5. Pósmodernismo e relativismo. É ilegítimo que AMB retire das suas poucas leituras sobre este tema a confusão entre relatividade do conhecimento e relativismo. A distinção é crucial e funda a posição que defendo. A confusão está na base do espanto de AMB sobre a expressão "todo o conhecimento é local e total". É uma formulação sintética sobre os novos debates a respeito do conceito de totalidade e de sistemas de referência. Deles decorre a perspectiva de que as totalidades são contextuais, isto é, locais mesmo quando assentam na afirmação da sua validade para além ou acima de todos os contextos. Todas as culturas têm concepções de verdades últimas, mas como são várias essas concepções nenhuma delas tem a totalidade de que se arroga. Em Toward a New Common Sense: Law, Science and Politics in the Paradigmatic Transition, Nova Iorque: Routledge, 1995, (p. 338) afirmo: "Todas as culturas são relativas, mas o relativismo cultural como postura filosófica é errada... Contra o relativismo devemos desenvolver critérios processuais inter-culturais que nos permitam distinguir política progressista de política regressiva, capacitação de desarme, emancipação de regulação".

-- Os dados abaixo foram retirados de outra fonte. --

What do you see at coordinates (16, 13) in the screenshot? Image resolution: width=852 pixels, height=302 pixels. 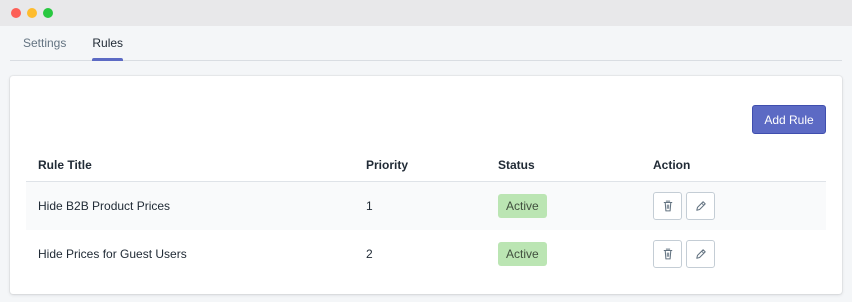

6. Porquê? Este escrito e o modo como ele tem sido promovido suscita uma questão sociológica: porquê agora e desta forma? Qual o objectivo de toda esta virulência e do ataque pessoal? Suspeito que este escrito tem menos a ver com uma necessidade súbita, mas genuína, da comunidade científica do que com o perfume do poder que está a inebriar uma nova direita sobre a ciência e a educação. É uma direita temerosa de que as ideias críticas levem os seus filhos à perdição ou os impeçam de aceder a uma cultura científica quando foi no confronto de ideias e na criatividade da crítica que se constituiu a cultura científica moderna. Pretende esta nova direita ultrapassar o atraso científico e educacional do país com o recurso a concepções de ciência e de educação elas próprias atrasadas. O dilema desta direita é que a forma como se pretende rejuvenescer mais a envelhece.